**Activity:** Return each line in the records below that includes "option".

**Data excerpts:**
- Opening Delimiter -
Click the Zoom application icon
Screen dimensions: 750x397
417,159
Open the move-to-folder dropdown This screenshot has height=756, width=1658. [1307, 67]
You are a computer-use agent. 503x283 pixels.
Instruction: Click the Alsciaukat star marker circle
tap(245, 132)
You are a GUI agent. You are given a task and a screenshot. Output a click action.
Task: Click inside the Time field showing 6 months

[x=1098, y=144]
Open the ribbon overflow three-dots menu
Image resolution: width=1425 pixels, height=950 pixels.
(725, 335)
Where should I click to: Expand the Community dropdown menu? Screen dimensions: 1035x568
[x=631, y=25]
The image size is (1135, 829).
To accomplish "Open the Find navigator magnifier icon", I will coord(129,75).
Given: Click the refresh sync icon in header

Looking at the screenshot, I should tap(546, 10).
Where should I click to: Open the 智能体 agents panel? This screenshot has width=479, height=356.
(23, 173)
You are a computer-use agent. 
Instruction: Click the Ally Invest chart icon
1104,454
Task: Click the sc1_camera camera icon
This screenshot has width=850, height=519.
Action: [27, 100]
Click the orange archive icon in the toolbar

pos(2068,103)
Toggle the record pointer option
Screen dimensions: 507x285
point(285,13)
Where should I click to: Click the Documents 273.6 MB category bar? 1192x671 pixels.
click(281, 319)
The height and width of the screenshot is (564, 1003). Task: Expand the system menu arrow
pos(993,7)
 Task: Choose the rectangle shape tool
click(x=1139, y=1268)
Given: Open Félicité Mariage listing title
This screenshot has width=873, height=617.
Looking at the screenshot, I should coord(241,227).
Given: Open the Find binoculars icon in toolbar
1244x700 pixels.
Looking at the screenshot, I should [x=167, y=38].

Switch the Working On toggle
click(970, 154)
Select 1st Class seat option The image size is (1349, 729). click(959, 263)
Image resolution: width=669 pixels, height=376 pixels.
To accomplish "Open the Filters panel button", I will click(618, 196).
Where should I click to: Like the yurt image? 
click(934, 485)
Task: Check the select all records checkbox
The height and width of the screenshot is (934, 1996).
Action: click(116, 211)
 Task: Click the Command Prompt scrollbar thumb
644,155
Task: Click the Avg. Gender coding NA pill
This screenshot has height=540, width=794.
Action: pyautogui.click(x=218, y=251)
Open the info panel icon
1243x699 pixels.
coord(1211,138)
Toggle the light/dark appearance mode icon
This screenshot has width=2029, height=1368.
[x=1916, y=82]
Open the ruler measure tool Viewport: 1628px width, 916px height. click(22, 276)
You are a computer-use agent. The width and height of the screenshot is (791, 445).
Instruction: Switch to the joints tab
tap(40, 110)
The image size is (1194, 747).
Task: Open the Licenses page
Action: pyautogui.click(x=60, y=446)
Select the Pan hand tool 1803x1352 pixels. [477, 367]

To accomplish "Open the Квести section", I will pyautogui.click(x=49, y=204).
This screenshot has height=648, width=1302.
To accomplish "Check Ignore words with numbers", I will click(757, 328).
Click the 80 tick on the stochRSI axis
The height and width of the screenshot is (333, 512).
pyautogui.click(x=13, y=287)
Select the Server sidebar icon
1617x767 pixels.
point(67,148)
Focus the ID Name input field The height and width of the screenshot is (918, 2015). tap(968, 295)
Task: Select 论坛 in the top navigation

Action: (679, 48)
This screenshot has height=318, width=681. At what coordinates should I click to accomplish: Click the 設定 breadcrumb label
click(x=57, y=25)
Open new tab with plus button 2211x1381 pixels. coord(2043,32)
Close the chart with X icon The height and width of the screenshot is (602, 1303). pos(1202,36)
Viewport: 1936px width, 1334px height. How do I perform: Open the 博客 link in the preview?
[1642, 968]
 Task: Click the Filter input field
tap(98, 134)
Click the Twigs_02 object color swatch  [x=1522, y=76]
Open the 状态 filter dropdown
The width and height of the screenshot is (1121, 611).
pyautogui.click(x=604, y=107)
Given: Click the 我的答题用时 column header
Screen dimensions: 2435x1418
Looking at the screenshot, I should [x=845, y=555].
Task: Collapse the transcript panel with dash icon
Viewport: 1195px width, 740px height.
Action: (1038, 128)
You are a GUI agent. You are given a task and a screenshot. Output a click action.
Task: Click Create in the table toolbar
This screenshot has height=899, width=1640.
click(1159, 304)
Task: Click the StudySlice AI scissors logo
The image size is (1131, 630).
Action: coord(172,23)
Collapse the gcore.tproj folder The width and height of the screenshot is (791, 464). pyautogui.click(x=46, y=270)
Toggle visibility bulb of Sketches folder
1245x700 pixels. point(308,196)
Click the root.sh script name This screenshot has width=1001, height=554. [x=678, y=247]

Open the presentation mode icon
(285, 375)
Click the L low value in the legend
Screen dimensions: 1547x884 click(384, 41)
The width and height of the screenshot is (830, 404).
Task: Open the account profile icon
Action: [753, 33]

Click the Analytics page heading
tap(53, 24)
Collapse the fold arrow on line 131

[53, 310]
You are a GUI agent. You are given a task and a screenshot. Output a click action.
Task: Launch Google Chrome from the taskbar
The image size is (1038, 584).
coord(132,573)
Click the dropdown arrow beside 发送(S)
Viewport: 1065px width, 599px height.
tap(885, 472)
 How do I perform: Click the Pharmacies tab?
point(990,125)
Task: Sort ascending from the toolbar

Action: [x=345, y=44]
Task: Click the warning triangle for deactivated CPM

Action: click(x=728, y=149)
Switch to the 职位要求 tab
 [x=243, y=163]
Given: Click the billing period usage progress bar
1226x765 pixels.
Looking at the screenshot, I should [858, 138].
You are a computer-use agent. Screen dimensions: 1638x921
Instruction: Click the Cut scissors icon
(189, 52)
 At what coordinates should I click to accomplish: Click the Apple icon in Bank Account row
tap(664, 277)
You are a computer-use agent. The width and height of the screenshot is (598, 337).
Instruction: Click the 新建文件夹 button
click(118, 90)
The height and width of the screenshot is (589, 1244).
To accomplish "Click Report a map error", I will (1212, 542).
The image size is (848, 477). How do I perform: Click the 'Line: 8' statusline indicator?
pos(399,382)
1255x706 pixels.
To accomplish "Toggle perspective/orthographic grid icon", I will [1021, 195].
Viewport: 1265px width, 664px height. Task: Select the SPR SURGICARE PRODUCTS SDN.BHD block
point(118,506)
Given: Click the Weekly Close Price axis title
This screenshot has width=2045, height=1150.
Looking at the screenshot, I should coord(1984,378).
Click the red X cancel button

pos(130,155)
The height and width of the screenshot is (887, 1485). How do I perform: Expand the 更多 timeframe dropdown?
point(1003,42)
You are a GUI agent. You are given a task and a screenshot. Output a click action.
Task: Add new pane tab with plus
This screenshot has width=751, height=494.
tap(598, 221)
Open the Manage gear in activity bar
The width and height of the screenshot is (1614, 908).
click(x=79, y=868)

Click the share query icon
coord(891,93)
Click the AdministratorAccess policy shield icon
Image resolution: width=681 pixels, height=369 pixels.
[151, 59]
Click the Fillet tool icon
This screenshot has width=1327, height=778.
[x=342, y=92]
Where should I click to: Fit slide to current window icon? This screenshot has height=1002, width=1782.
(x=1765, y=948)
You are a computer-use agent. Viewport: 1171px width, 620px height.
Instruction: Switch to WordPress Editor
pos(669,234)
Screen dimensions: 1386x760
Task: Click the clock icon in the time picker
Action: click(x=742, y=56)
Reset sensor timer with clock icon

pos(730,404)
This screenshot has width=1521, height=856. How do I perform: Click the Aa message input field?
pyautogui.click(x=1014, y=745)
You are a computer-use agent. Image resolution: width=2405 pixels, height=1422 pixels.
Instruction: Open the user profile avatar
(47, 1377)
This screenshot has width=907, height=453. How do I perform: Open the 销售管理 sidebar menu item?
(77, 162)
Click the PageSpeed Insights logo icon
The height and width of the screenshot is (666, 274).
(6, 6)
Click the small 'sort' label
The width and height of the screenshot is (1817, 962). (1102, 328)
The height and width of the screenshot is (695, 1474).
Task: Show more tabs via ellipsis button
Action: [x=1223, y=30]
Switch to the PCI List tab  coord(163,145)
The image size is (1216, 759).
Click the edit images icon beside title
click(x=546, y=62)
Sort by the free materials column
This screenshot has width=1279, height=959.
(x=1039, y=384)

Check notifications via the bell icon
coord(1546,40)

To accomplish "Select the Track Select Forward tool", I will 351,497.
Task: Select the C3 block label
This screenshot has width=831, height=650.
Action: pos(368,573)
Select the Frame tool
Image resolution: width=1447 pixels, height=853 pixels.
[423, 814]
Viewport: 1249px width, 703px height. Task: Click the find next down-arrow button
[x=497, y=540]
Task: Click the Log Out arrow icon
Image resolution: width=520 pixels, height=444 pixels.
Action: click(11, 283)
- Closing Delimiter -
**Response area:**
Toggle the record pointer option
Select 1st Class seat option The image size is (1349, 729). click(959, 263)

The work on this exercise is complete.